Hiring your first employee is exciting! And also pretty intimidating. You don't need a complicated system in place to make your first hire, but you do need to take a few essential steps along the way. Here are some ways to simplify the process of hiring your first employee.

Decide what your employee will do

First things first: You know you're busy and you have more on your plate than you can accomplish alone. However, do you know exactly what your employee will take off your hands? Before you write an ad or think about a salary, make a list of the tasks and responsibilities you'd like to hand off to an employee. This list will help you hire the right person, and will also help you know exactly how to get them to full productivity quickly.

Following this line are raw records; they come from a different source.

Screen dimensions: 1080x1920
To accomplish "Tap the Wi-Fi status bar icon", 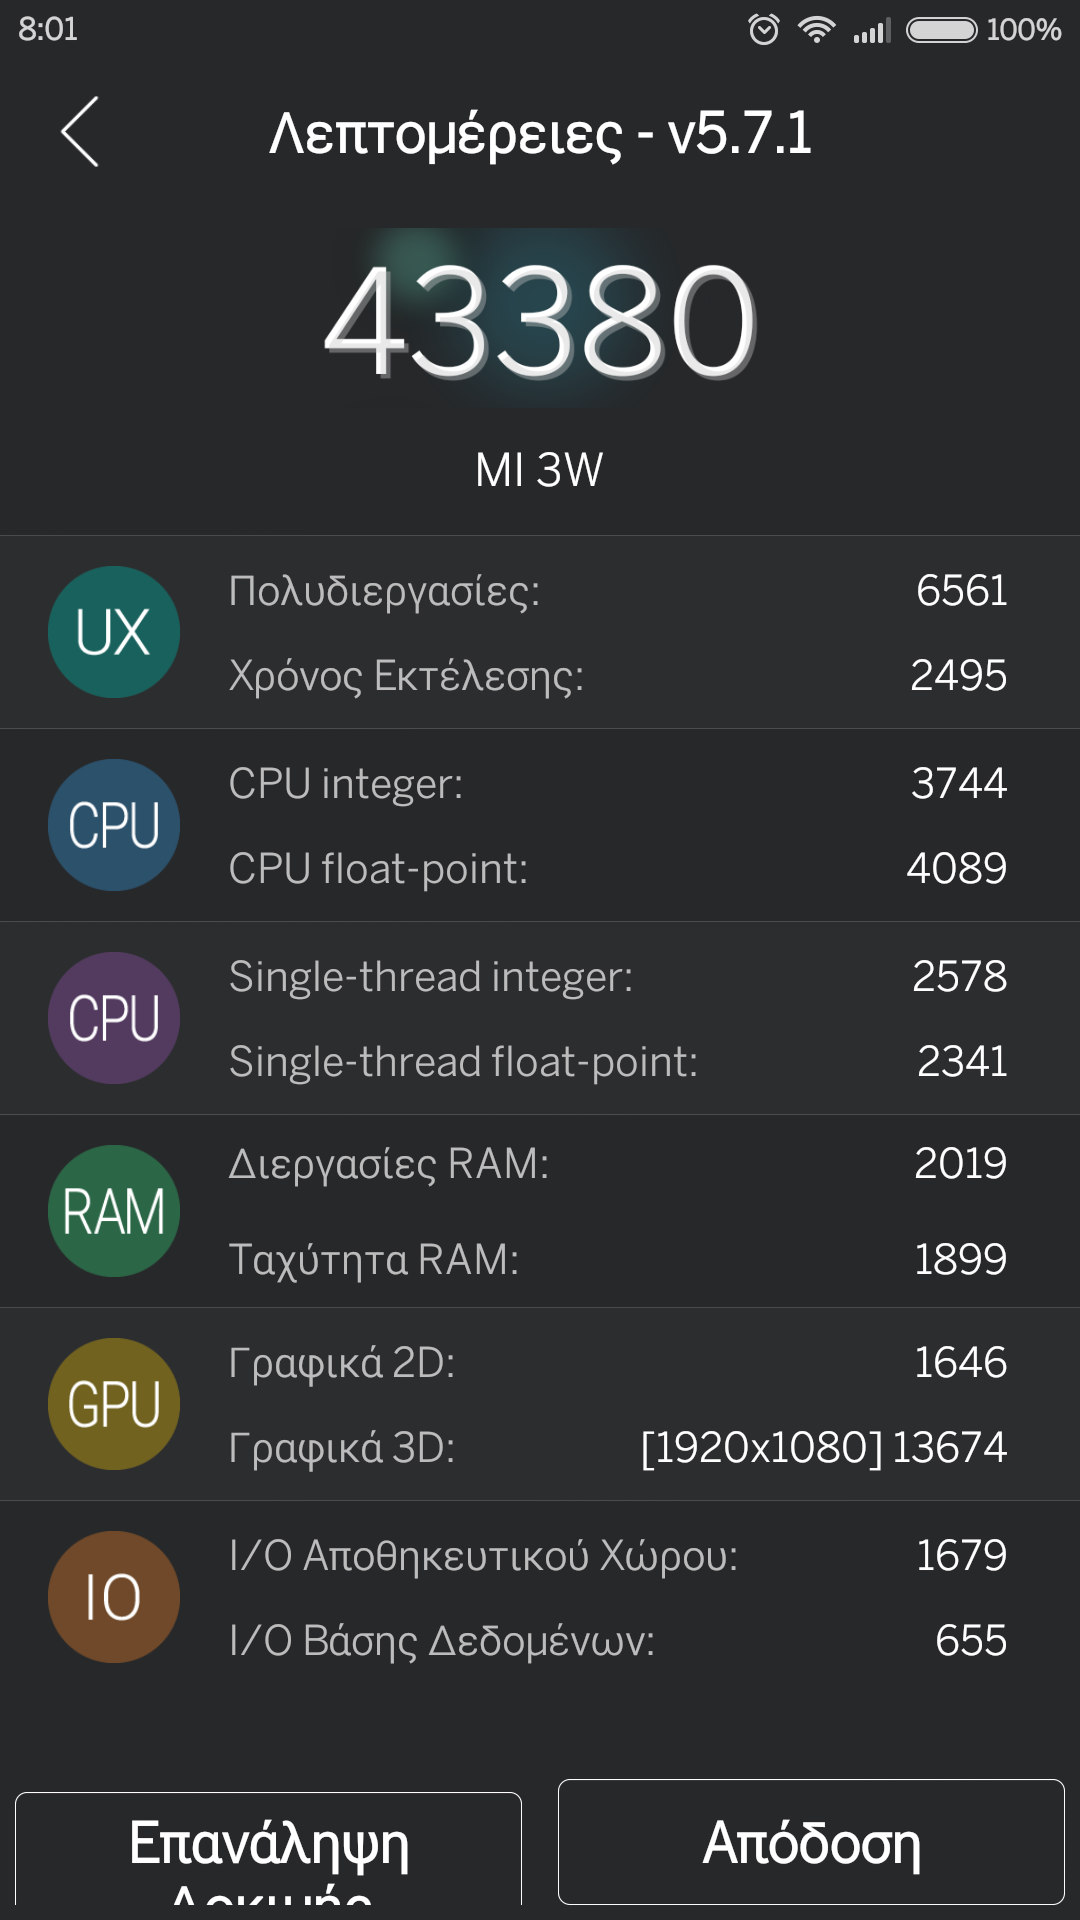I will [x=816, y=30].
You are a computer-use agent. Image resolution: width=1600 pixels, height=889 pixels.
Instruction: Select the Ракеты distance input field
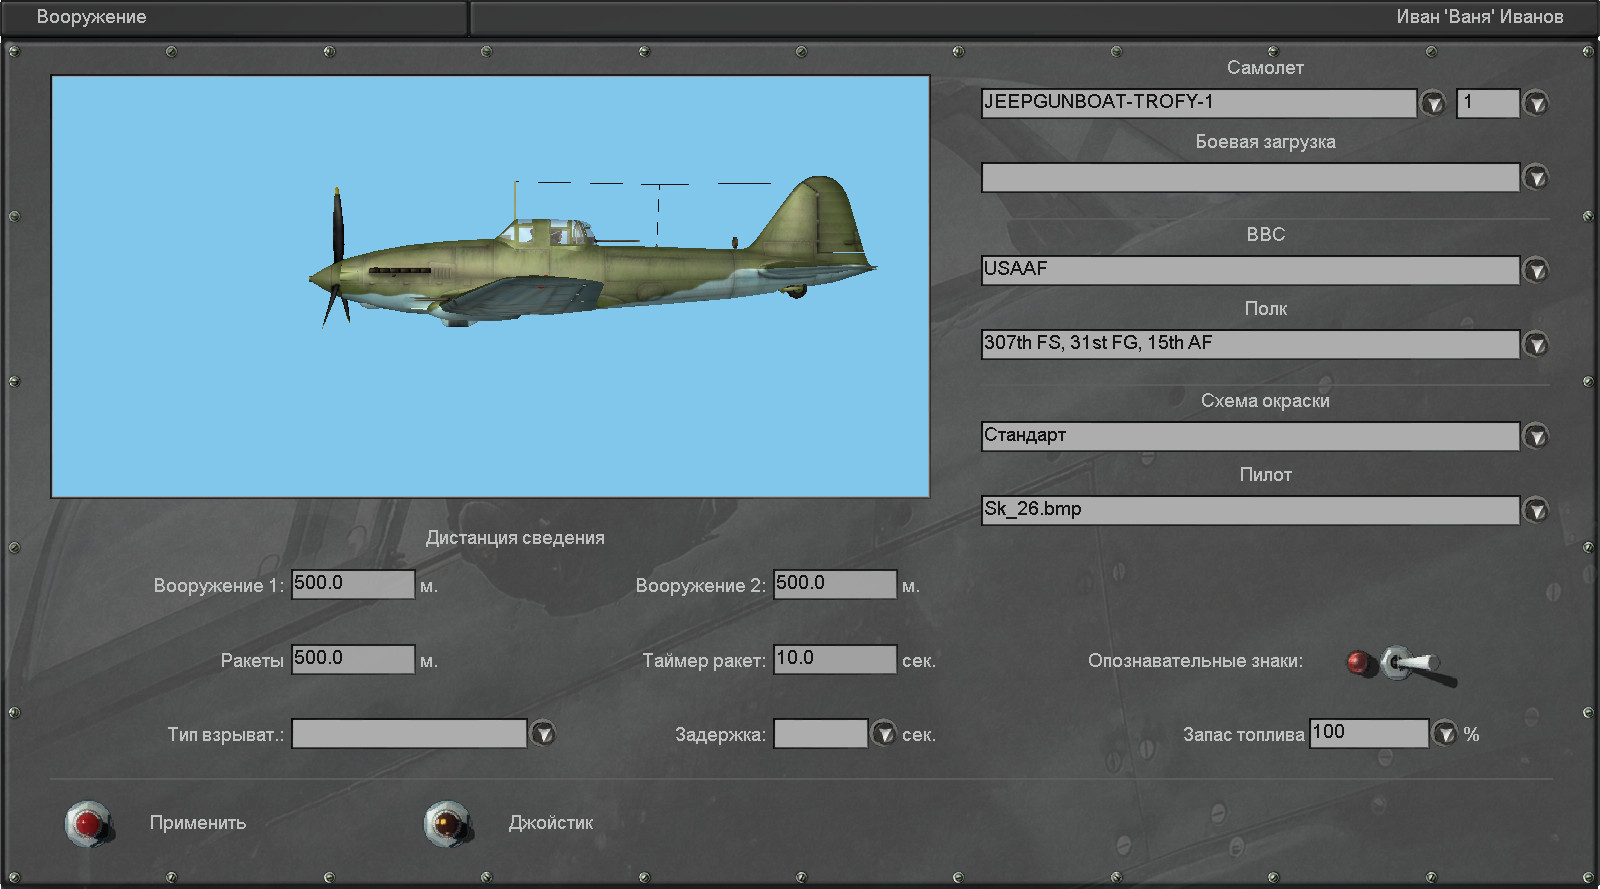[352, 659]
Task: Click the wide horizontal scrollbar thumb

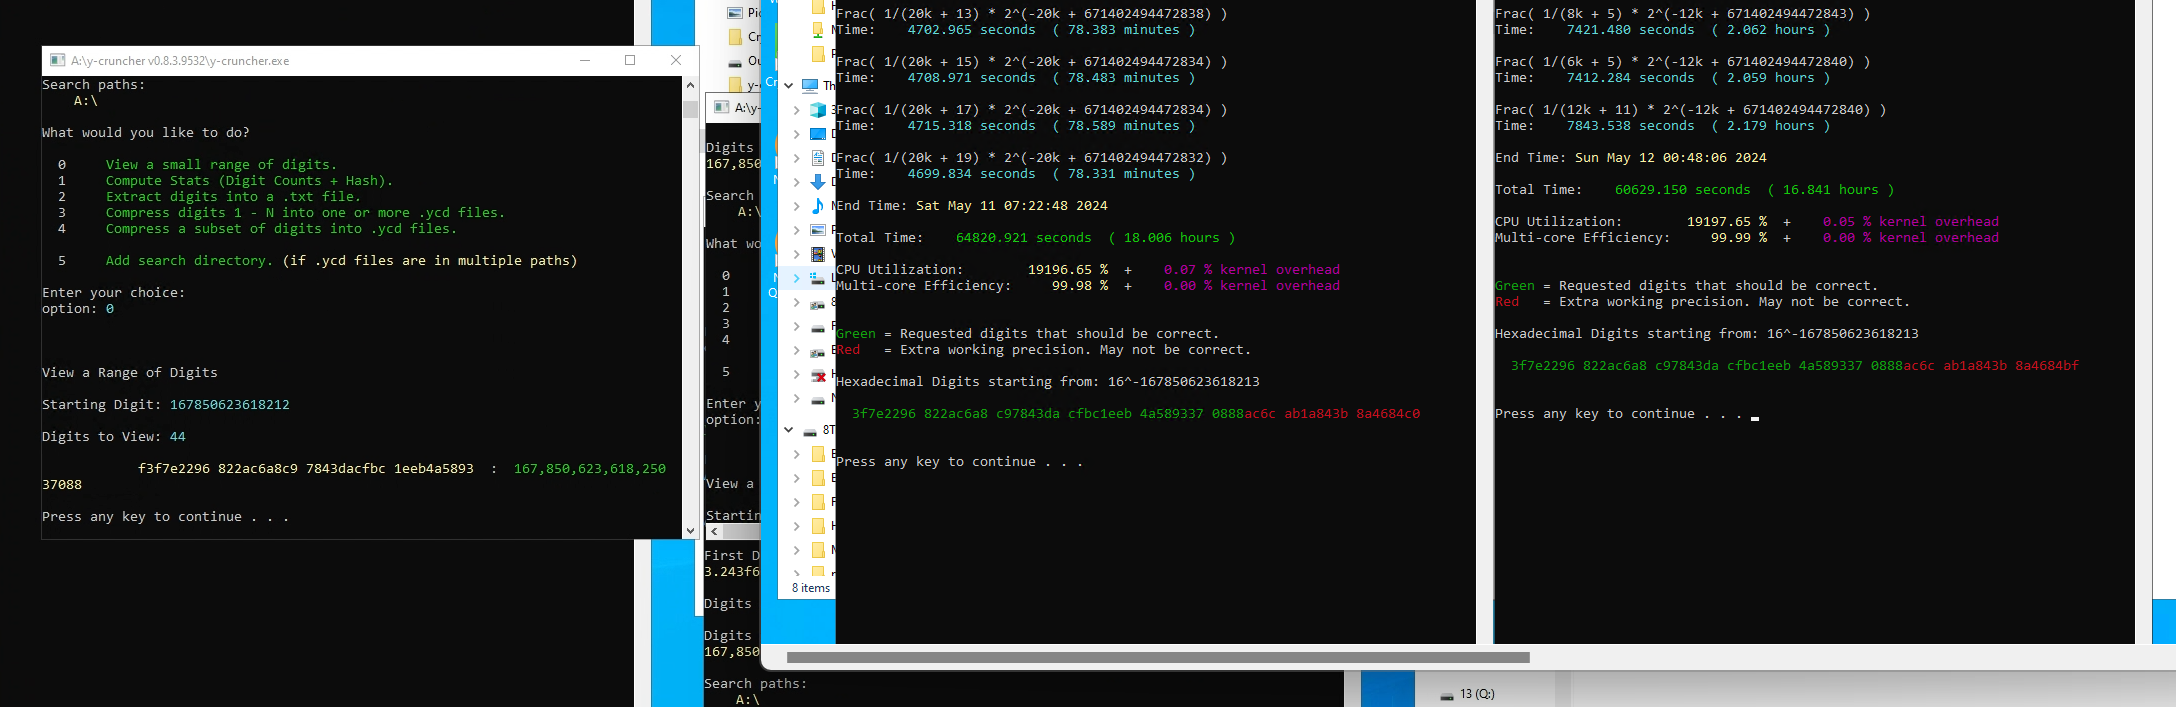Action: pos(1157,658)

Write that employee handbook

Writing an employee handbook sounds like an overly complicated, formal process. It doesn't have to be! An employee handbook can be direct, casual, whimsical, full of pictures, and even interactive. It can also be a simple document of a few pages that covers the important values and rules you need to have in place for all employees, present and future. The U.S. Small Business Administration has a thorough guide to writing a handbook, or you can find free templates online.

Set up a payroll service

In hiring an employee, what's most important to you is getting work done. What's most important to your first employee is getting a paycheck. Take some friendly advice: Hire a payroll service to handle the paycheck part of the equation. You will save yourself countless dollars in time and headaches. A good payroll service will provide necessary tax withholdings according to federal and state rules, keep accurate documentation, allow customizable withholdings to be set as needed, and ensure that your employee gets paid on time. All you have to do is go through the initial setup process and put a salary in place.

And for the record: It's a really, really good idea to pay yourself through a payroll service, too. Missing tax documentation will always come back to haunt you.

Advertise for a great employee

Now you're ready to start seeking your first employee. Start by writing a great job listing ad. How, you ask? The keys to a great employment ad are specificity and authenticity.

Specificity means that you'll list the exact tasks and responsibilities that your employee will take on. Don't use a vague term like "Office Manager" or "Production Assistant" without stating exactly what that means in your business. By making your ad specific, you will automatically filter out the applicants who aren't qualified or interested in completing the work you actually need done.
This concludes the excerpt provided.